Pionnière du Tai Chi Chuan en 1970 à Paris
Lizelle Reymond
Une femme remarquable
En 1970 un ami me conseilla un livre tout nouveau «La Vie Dans La Vie – Pratique De La Philosophie Du Sâmkhya D’après L’enseignement De Shrî Anirvân» ; il était écrit par Lizelle Reymond orientaliste, philosophe, écrivain, qui fut mariée à Jean Herbert fondateur de la collection Spiritualités Vivantes chez Albin Michel. Je me passionnai pour ce livre difficile, quand j’appris que Lizelle Reymond venait à Paris présenter un film de mouvements chinois… Pour rien au monde je n’aurais manqué l’occasion de voir cette femme. Le film fut un émerveillement : Maitre Dee Chao déroulait en 3 longues séquences les 108 mouvements dans une atmosphère d’harmonie, de beauté, de paix qui nous laissa tous sous le charme du mystère d’une réalité, bien différente de celle de l’expression corporelle en vogue dans ces années-là. Je décidai, malgré ma timidité de rencontrer Lizelle Reymond et de commencer le Tai Chi . Depuis 1972 le Tai Chi m’a accompagnée tout au long de ma vie de jeune mère et maintenant de grand-mère. Dès 1965 Lizelle allait aux USA apprendre les mouvements auprès de son maître Dee Chao, puis elle les travaillait sans relâche, dans leurs principes fondamentaux et dans les moindres détails, pour les transmettre avec un souci d’exactitude et de perfection. Son but était de nous préparer à travailler, le moment venu, avec Maître Dee Chao. Pour cela elle payait beaucoup de sa personne : âgée de 75 ans, habitant Genève, elle passait 2 nuits en train couchette chaque semaine pour donner ses cours à Paris le vendredi. En juillet elle organisait deux stages d’une semaine, accueillant des élèves venant surtout de Suisse et de France.

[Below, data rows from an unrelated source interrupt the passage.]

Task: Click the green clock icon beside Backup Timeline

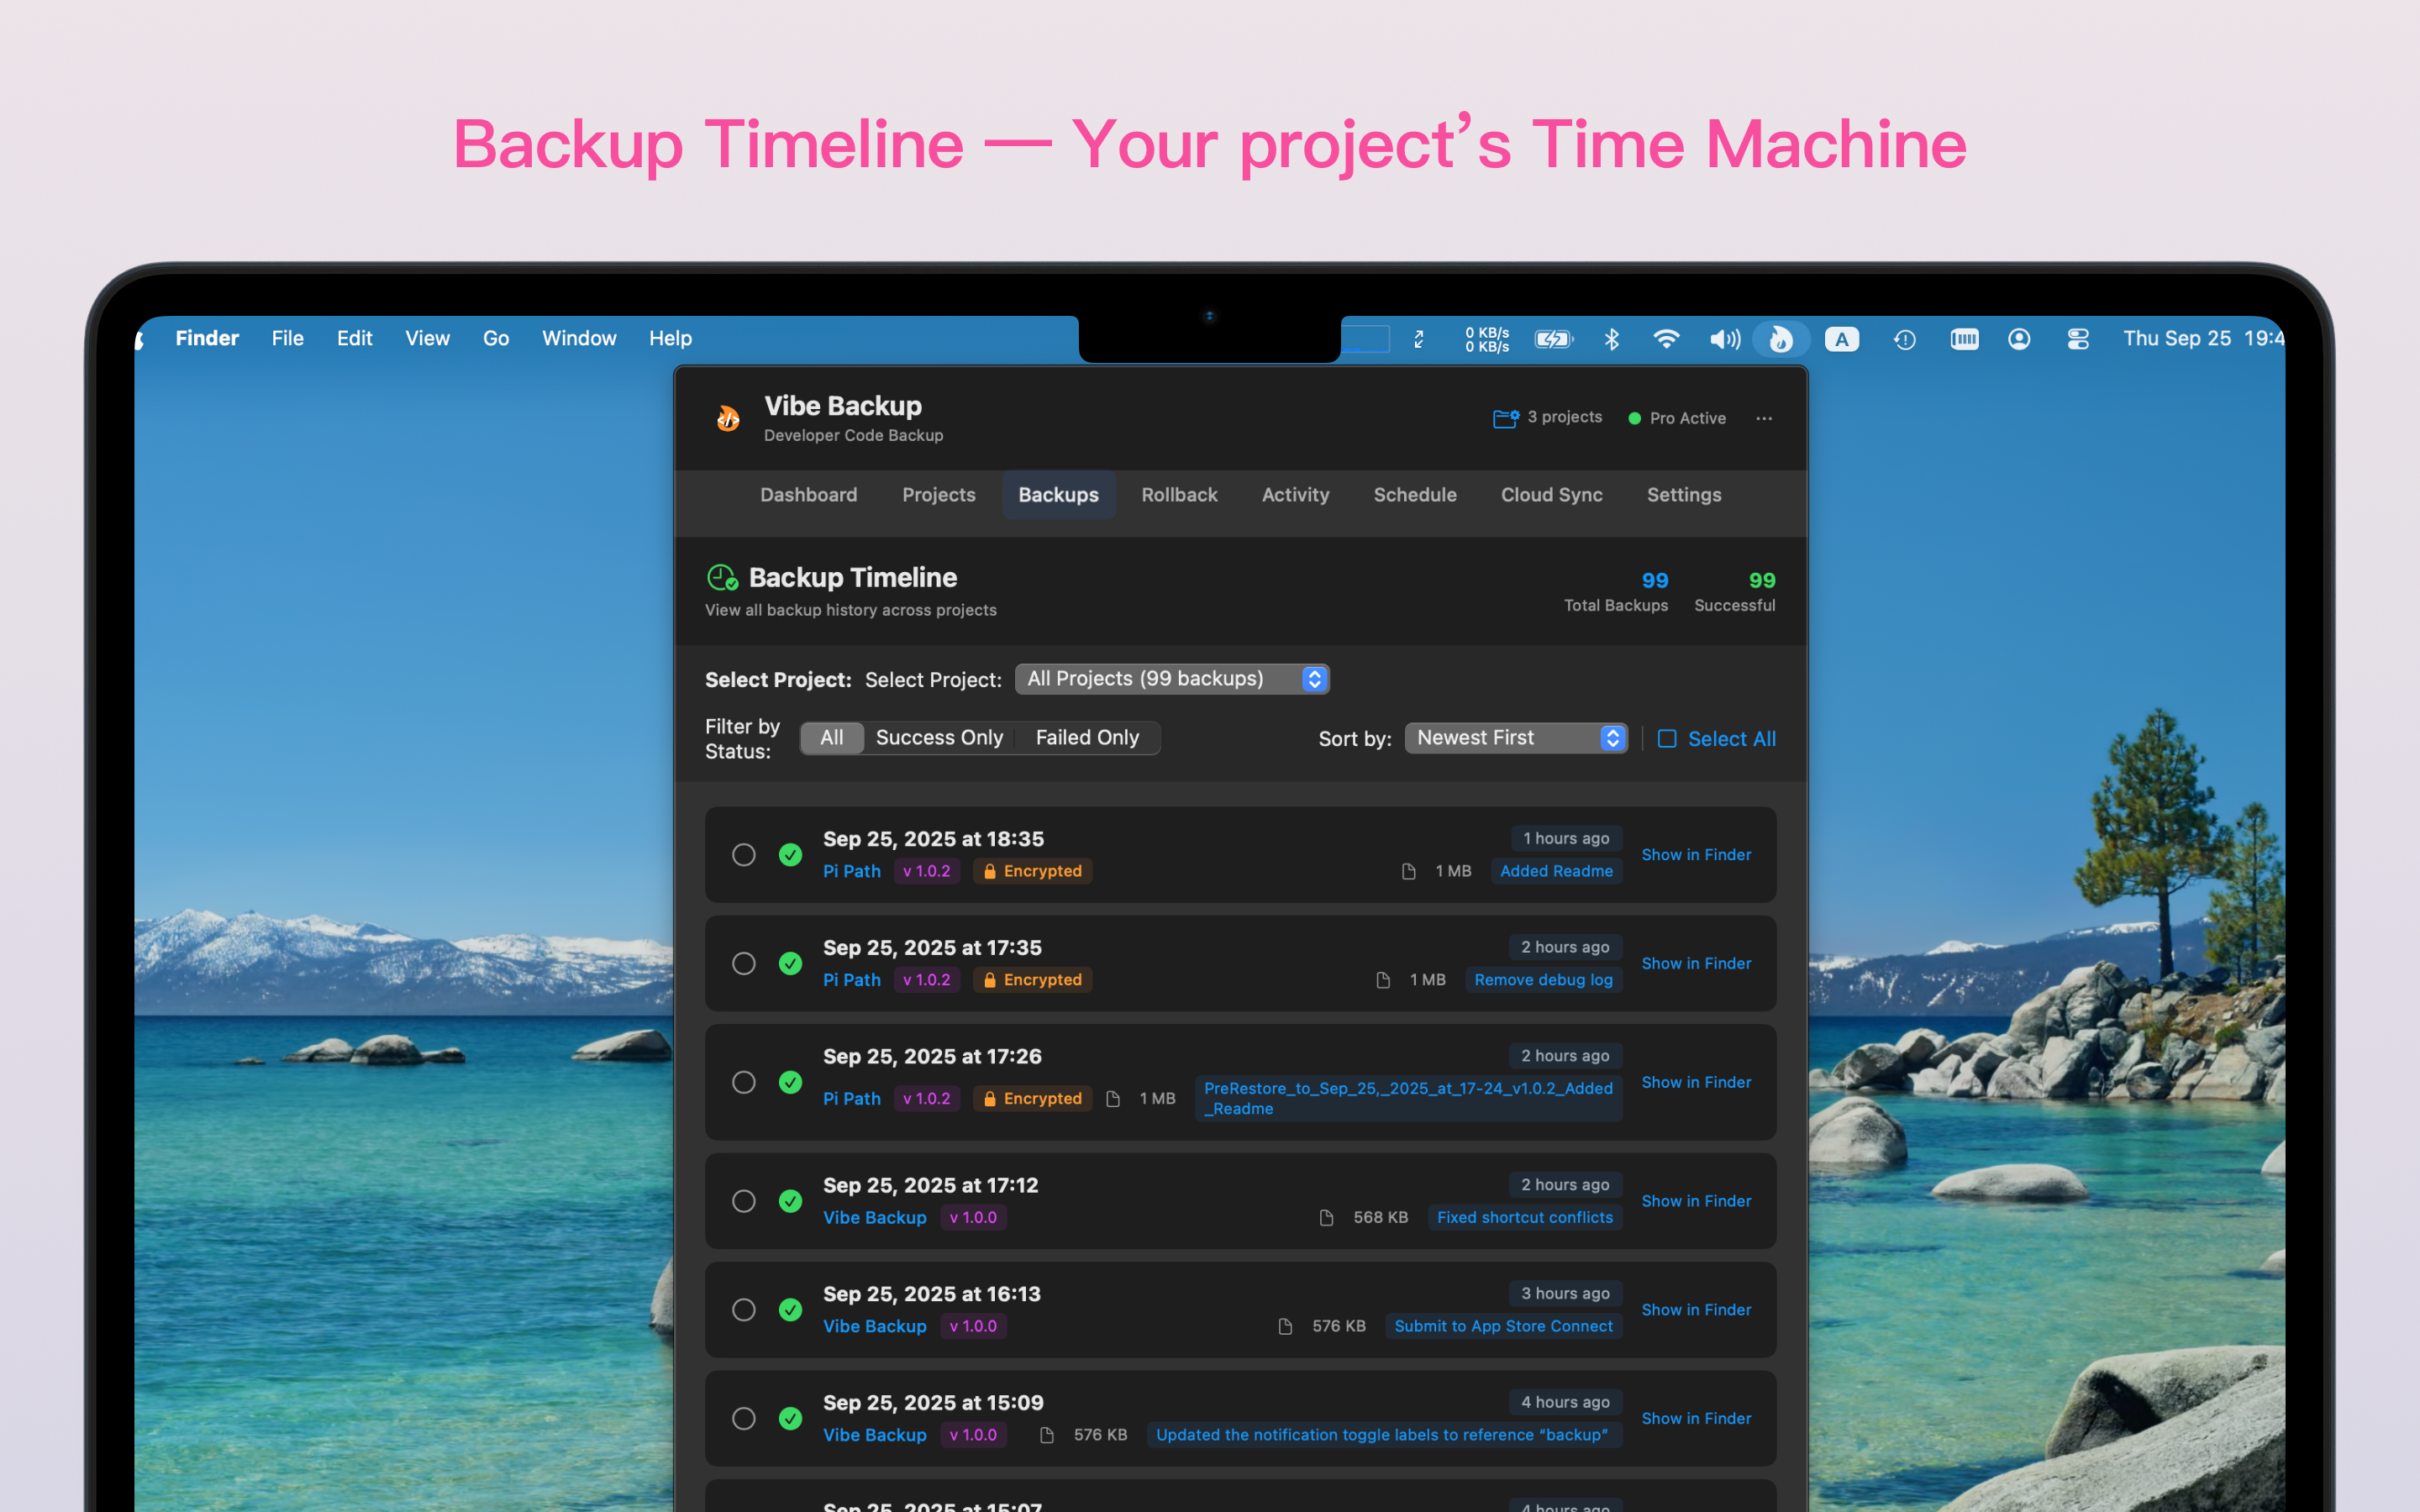Action: click(x=722, y=577)
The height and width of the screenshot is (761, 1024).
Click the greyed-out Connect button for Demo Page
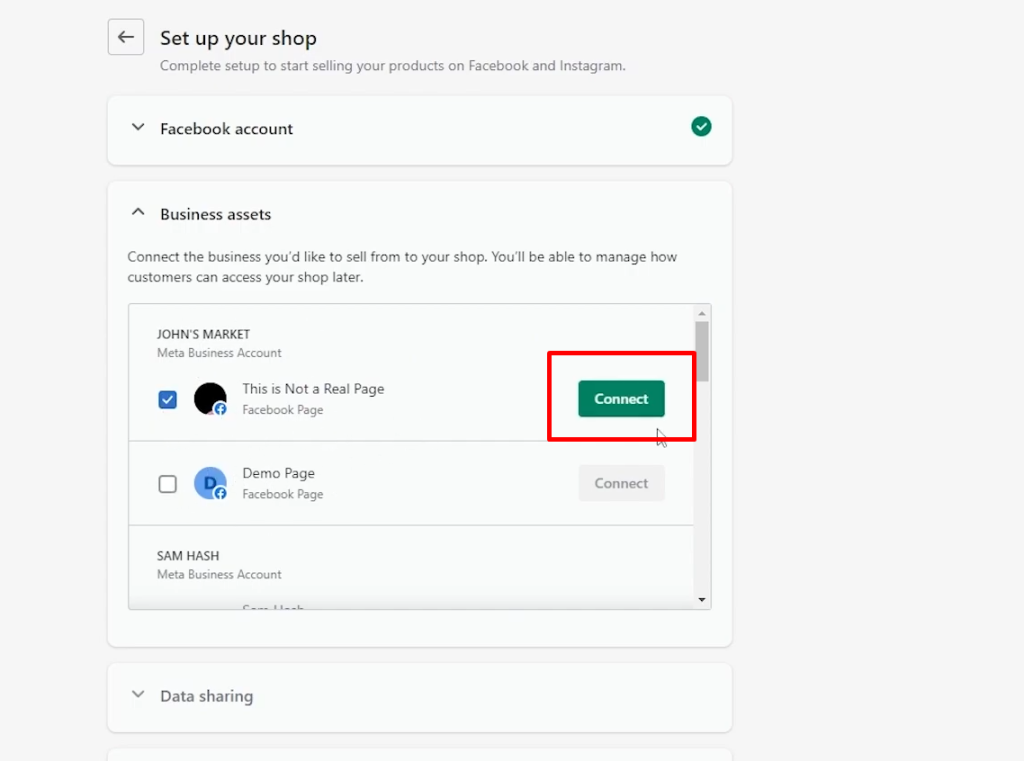click(621, 483)
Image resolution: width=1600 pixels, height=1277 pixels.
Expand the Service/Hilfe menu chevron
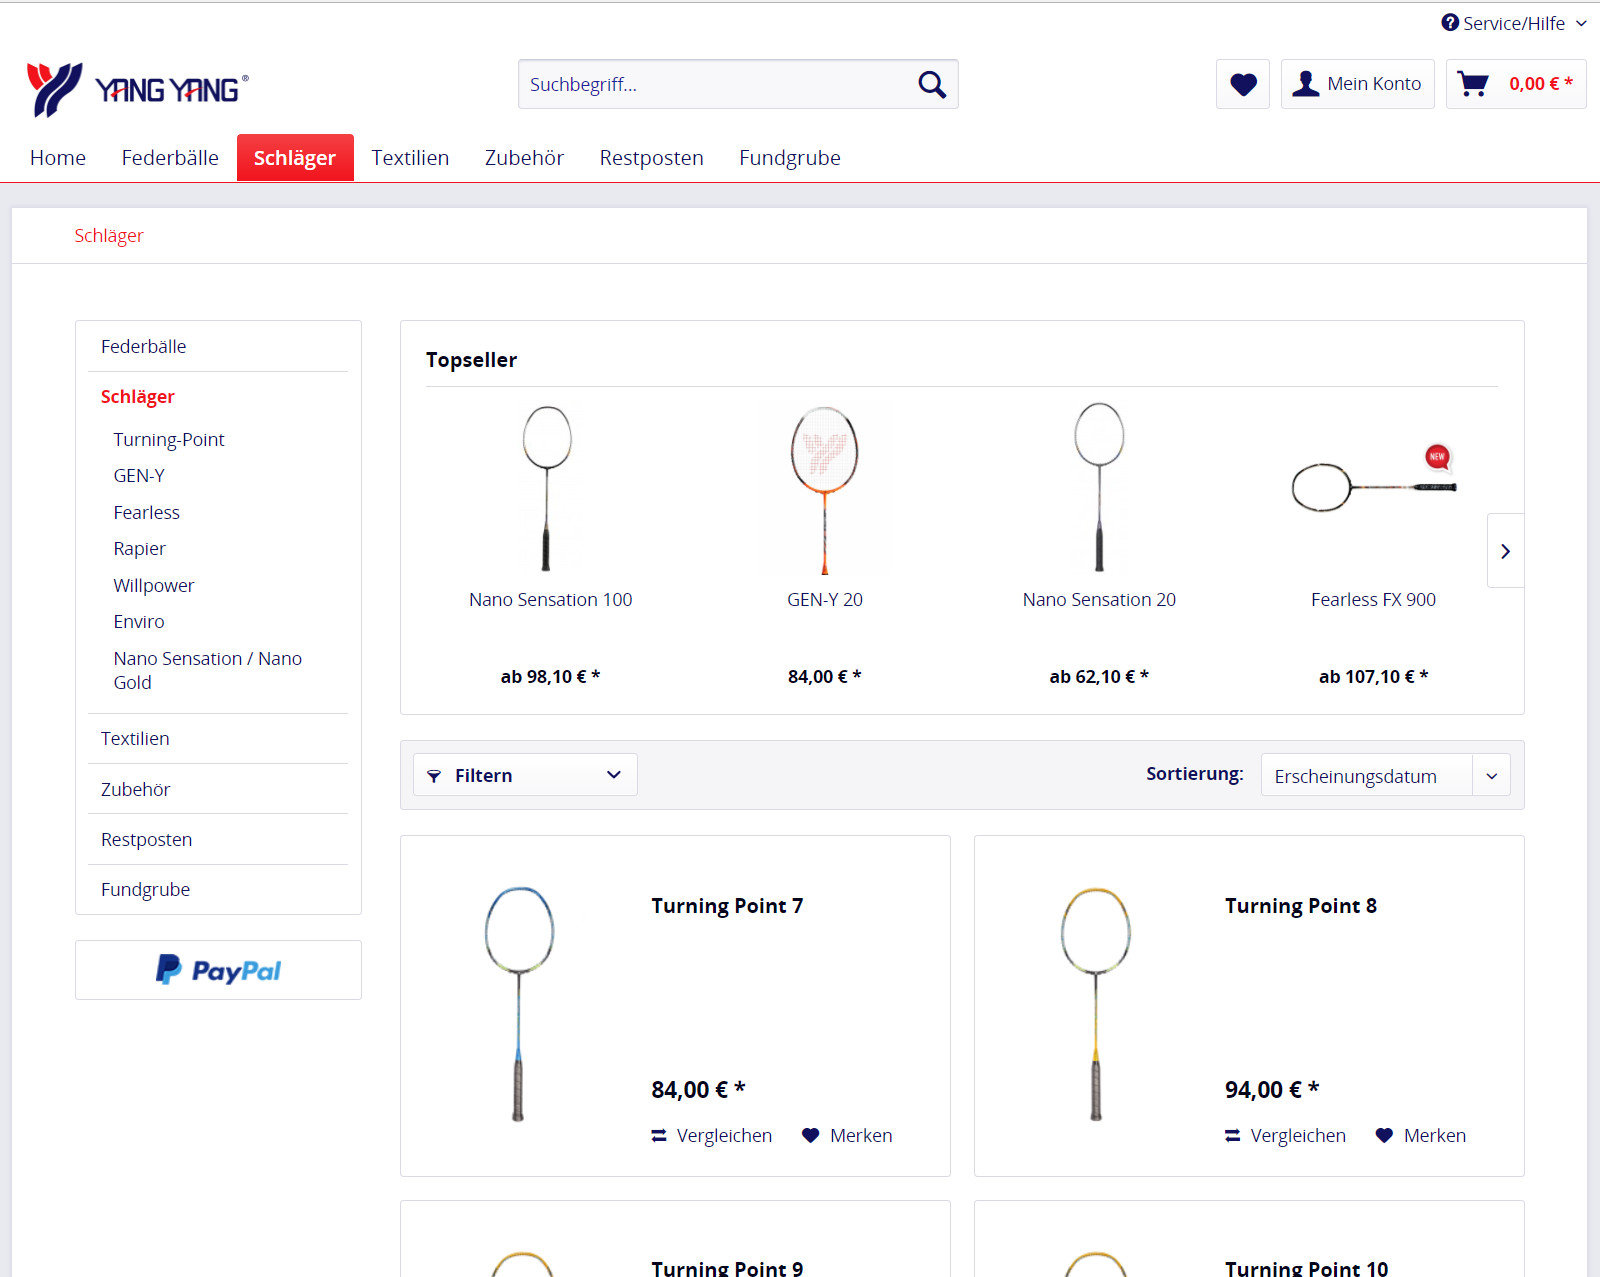click(1581, 23)
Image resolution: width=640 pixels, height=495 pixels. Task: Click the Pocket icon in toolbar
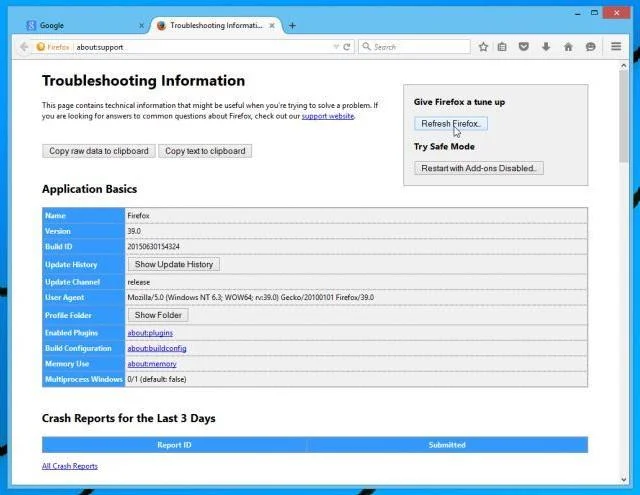pos(524,47)
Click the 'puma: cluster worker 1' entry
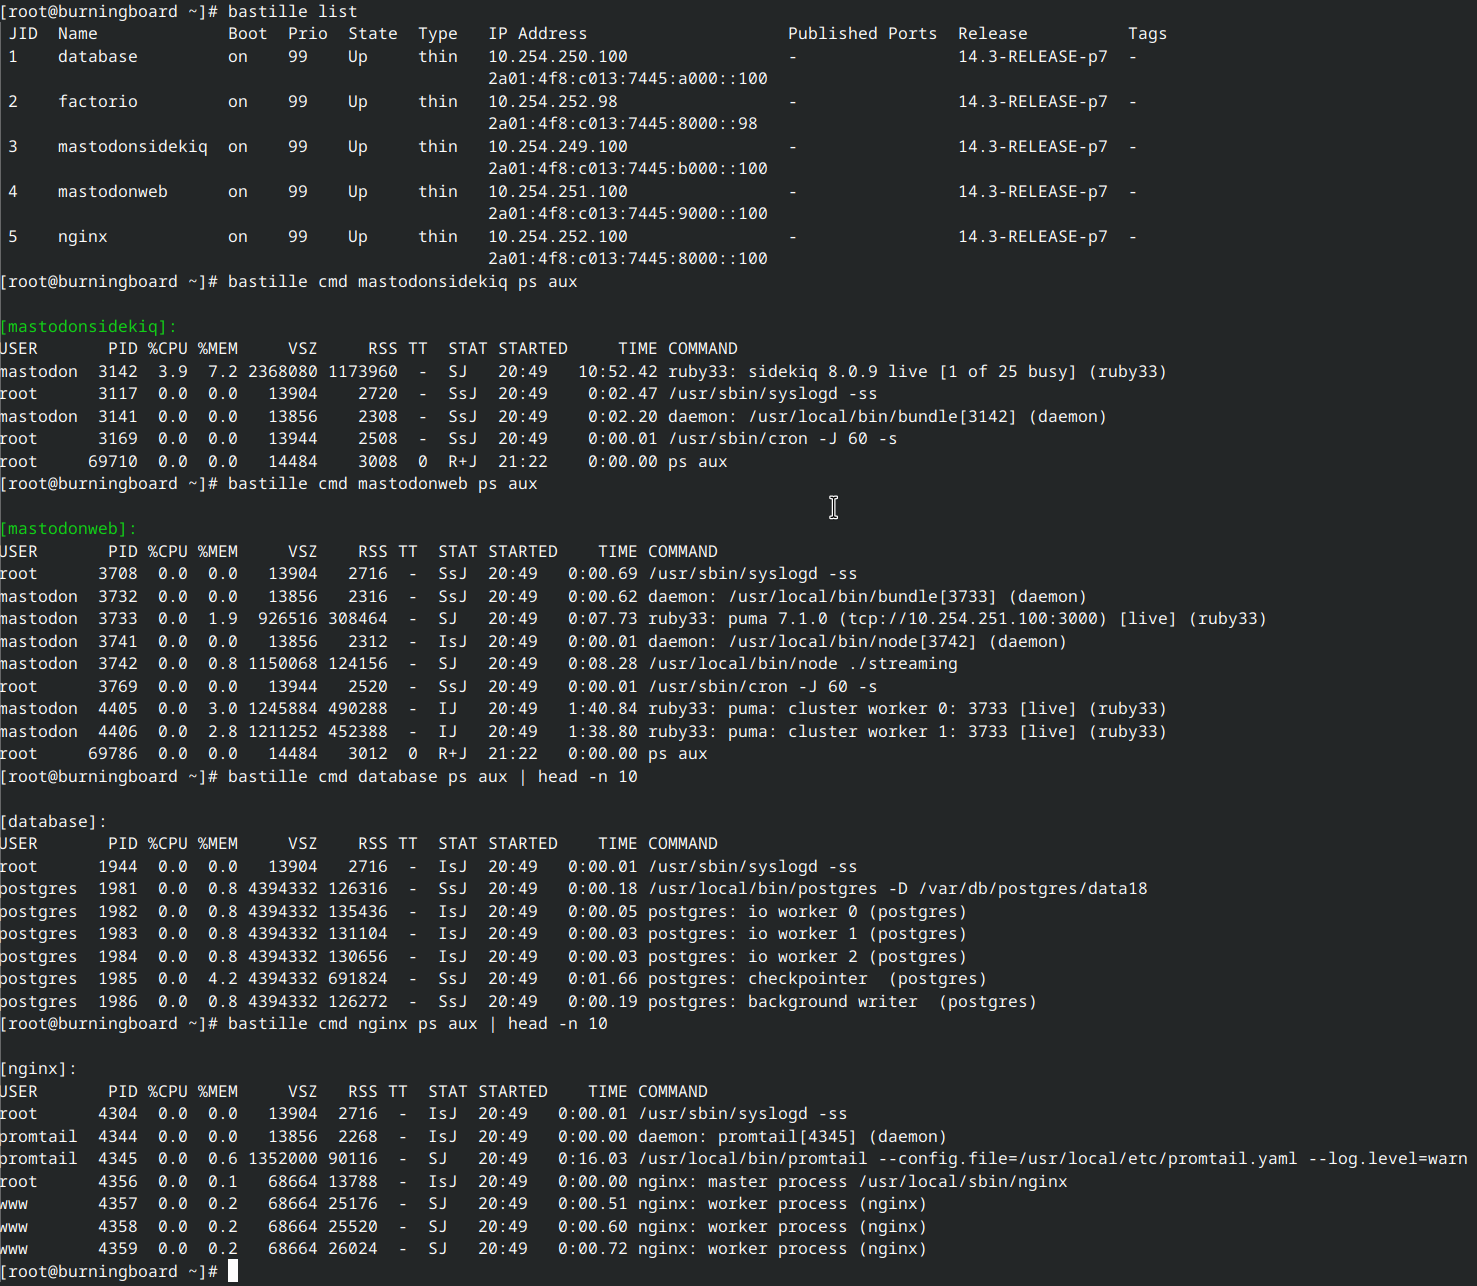Screen dimensions: 1477x1286 pyautogui.click(x=907, y=731)
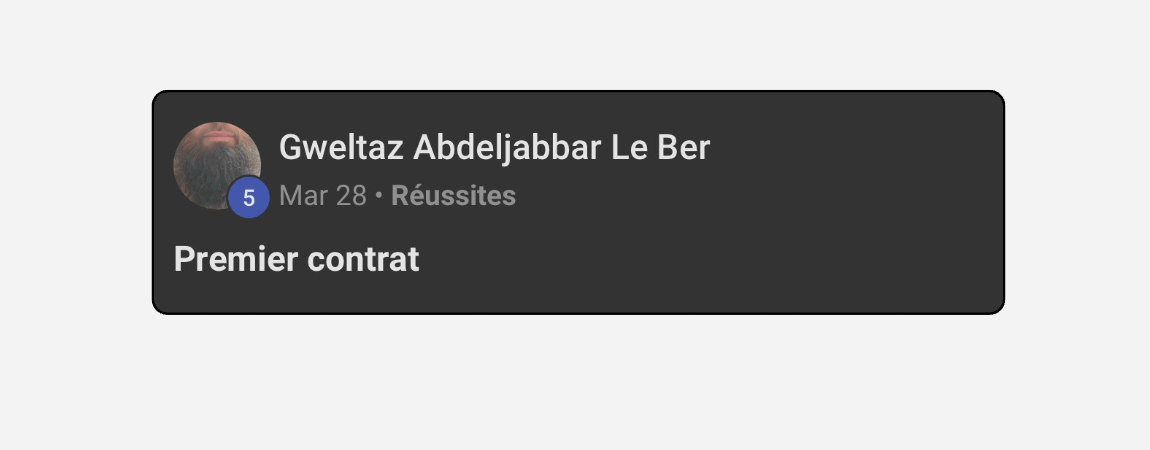Filter posts by the Réussites category

coord(453,196)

Dès 1975 elle fit venir Maître Dee Chao à Cartigny près de Genève, et ceci jusqu’en 1985. Dee Chao est venu pendant dix ans, et l’école regroupait une centaine d’élèves. C’était l’époque où Catherine Despeux, amie de Lizelle, publia sa thèse pour Les Hautes Études, recueillant pour la première fois un maximum d’informations sur cette pratique chinoise. Depuis sa parution, son livre est toujours une des principales références pour la compréhension du Tai Chi. Lizelle Reymond, pour moi, était indissociable du Tai Chi ; elle était là, comme un trésor qui nous transmettait son trésor. Elle était très simple malgré son érudition, grande malgré sa petite taille, ferme malgré sa douceur, jeune malgré ses 75 ans, vive à l’intérieur de la lenteur, chaleureuse et très soucieuse de chacun d’entre nous. Sa patience était infinie et son enseignement était d’une très grande rigueur extérieure et d’une très grande exigence intérieure. Dans sa pédagogie, elle insistait sur l’exactitude du placement des pieds, la recherche du placement du bassin – possible réservoir d’énergie tranquille – et de la colonne vertébrale en tant qu’axe entre ciel et terre, principe fondamental de la philosophie chinoise. Lizelle Reymond invitait ses élèves à développer la perception intérieure du plein et du vide qui s’alternent constamment, le lourd et le léger. Le léger n’apparaît que dans la détente, le lâcher-prise dans toutes les articulations. Peu à peu, le corps était travaillé, s’ouvrait, devenait de plus en plus souple, plus conscient, présent, jusqu’à ce que la respiration l’accompagne très naturellement. C’était passionnant, une nourriture pour le corps et l’esprit.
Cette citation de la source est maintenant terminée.